In summary, HBOT induces neuroplasticity, by two main physiological effects: increasing tissue oxygenation – the rate limiting factor for all regenerative mechanisms, and the repeated oxygen level fluctuations which increases HIF-1α which in turn triggers the regenerative processes in the metabolically injured brain areas regardless of the stroke origin (Efrati & Ben-Jacob, 2014; Efrati et al., 2013). Therefore, the selection of stroke patients for HBOT should be based on functional imaging and baseline cognitive domain scores rather than stroke type, location or side of lesion.
The current study presents the largest cohort of post-stroke patients treated with HBOT in the late chronic stage. However, it has several limitations, which are mostly related to the fact that data were collected retrospectively.
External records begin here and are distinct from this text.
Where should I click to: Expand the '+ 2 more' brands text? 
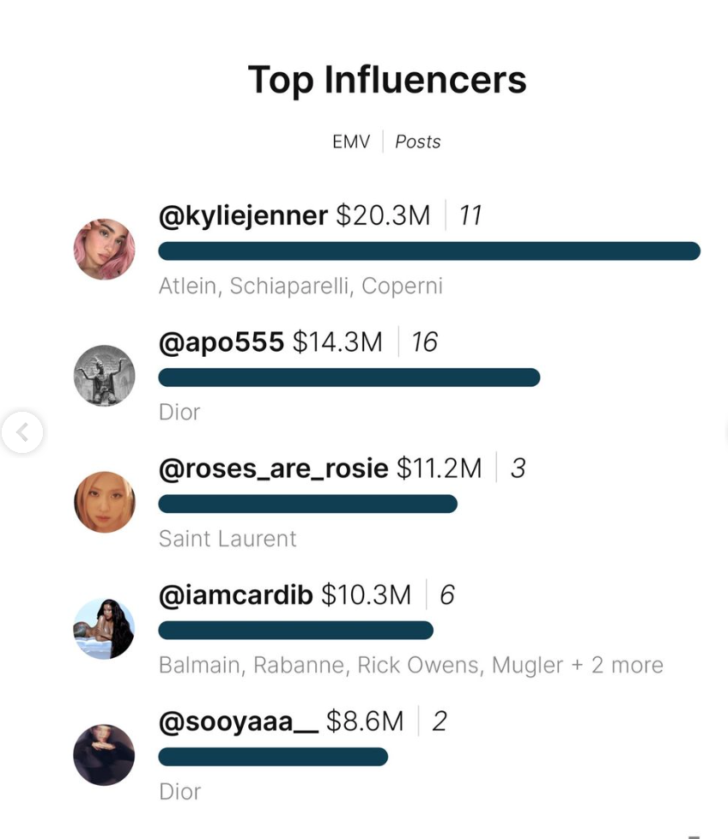[x=618, y=665]
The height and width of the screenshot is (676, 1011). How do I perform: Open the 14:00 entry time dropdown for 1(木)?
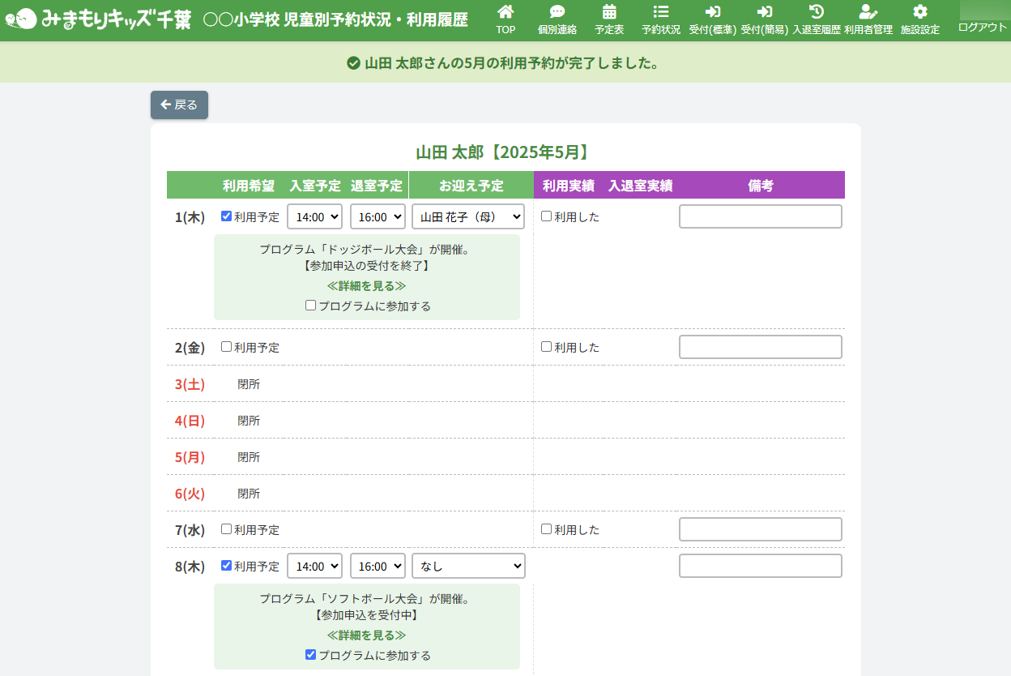315,217
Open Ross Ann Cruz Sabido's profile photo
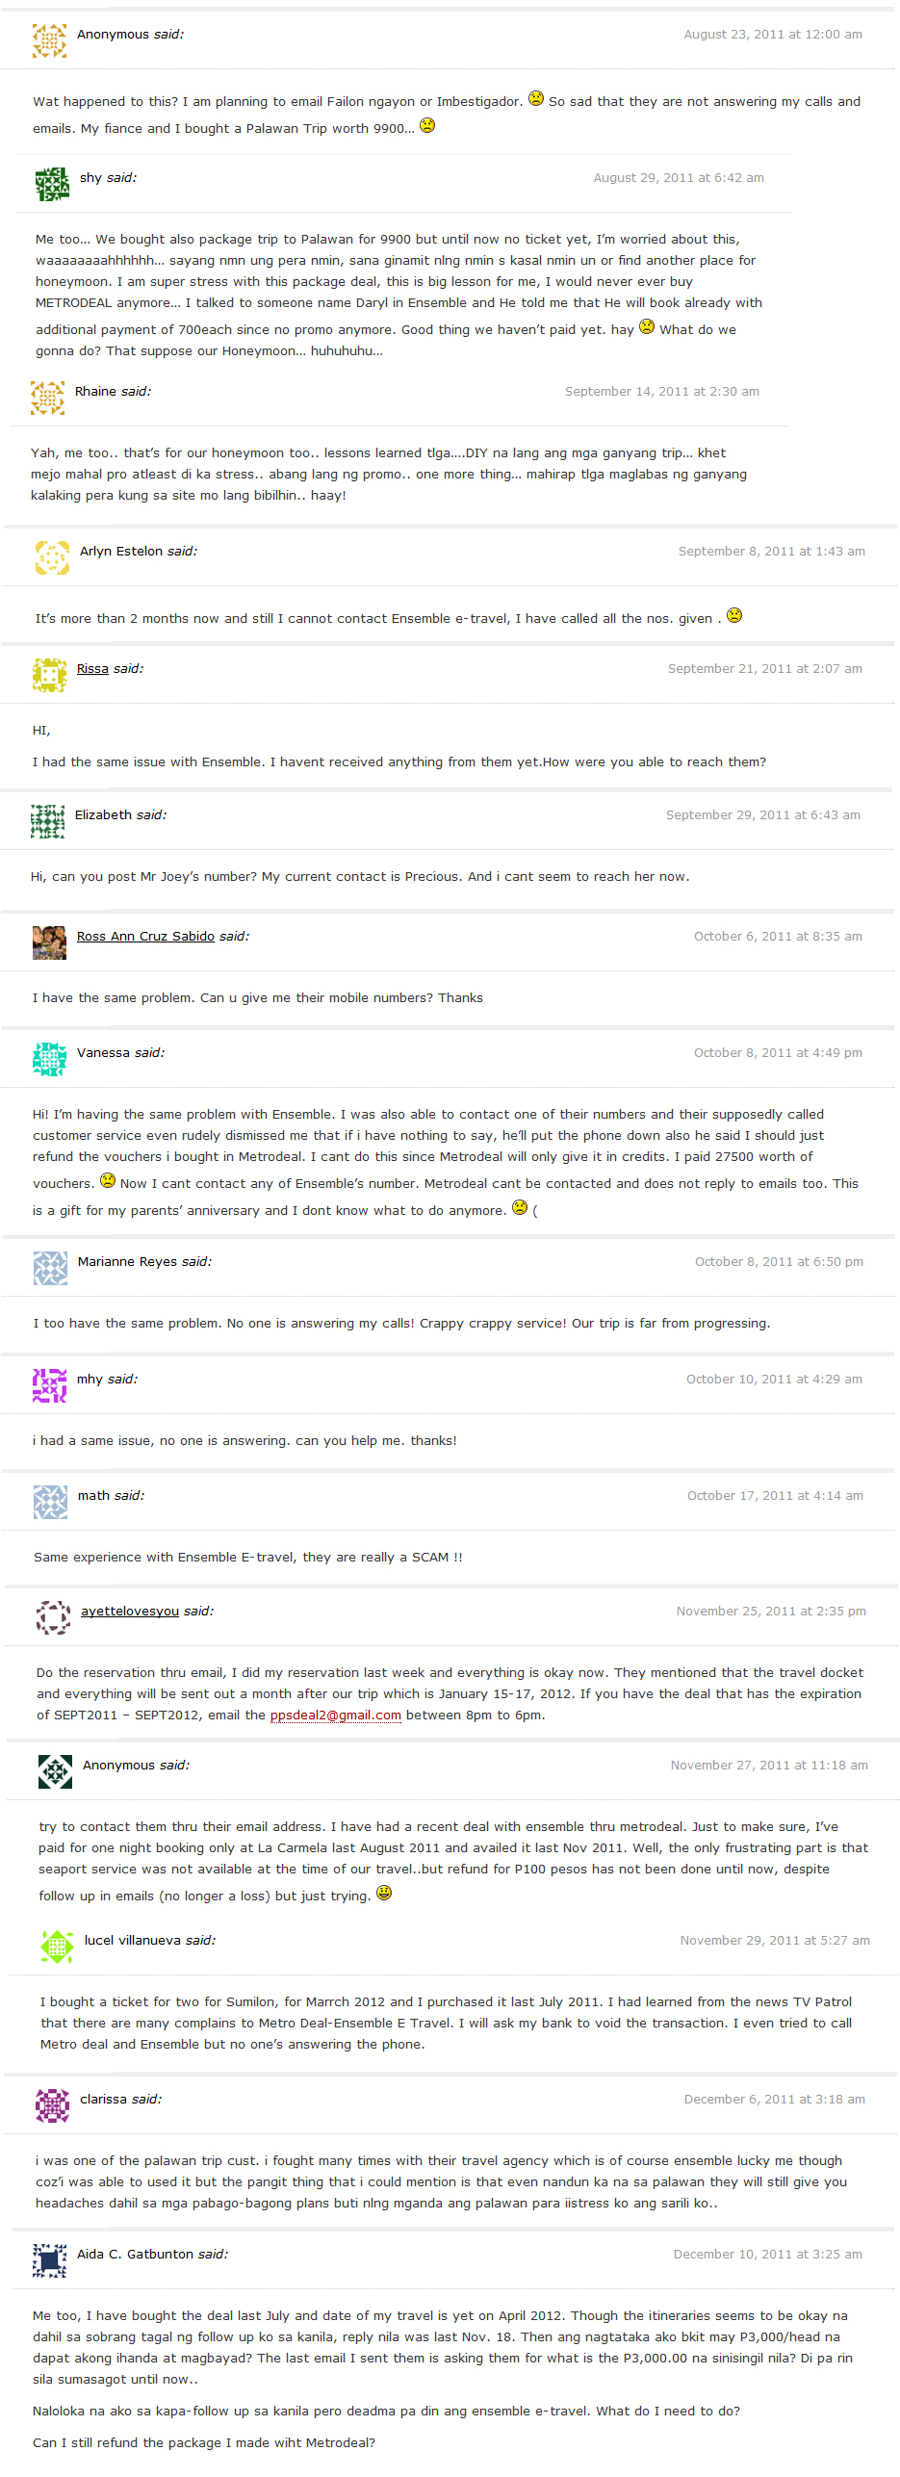900x2477 pixels. pyautogui.click(x=49, y=942)
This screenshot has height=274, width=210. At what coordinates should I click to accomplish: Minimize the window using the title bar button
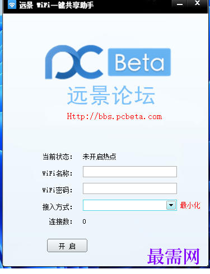point(180,4)
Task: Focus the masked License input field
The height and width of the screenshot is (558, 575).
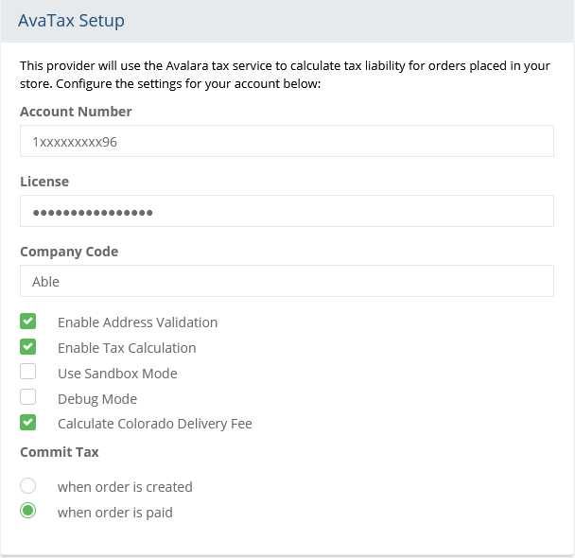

Still, the findings presented here are in agreement with previous prospective RCT’s in which the neuroplasticity effects of HBOT were established [28, 37, 48]. These therapeutic effects were seen in our study in the chronic stage when patients are not expected to improve. Another study limitation is the missing data on the treatment’s long-term effects. Further long-term prospective studies should be performed.
Another important limitation relates to the HBOT protocol which was inconsistent in the cohort, where several patients received 40 sessions compared to 60 sessions in most patients. Although significant neurotherapeutic effects were shown with both these protocols, the optimal protocol, which induces maximal neuroplasticity with minimal side effects, remains unknown.
HBOT was found, in the largest post-stroke population published, to induce significant improvements in all cognitive function domains even at the late chronic stage. Patients selection for HBOT should be based on functional imaging and baseline cognitive function, regardless of stroke type and location. Further studies are needed to validate these findings for the optimal patient selection.
We would like to thank Dr. Mechael Kanovsky for his editing of this manuscript.
Funding: No external funding source was used for this study.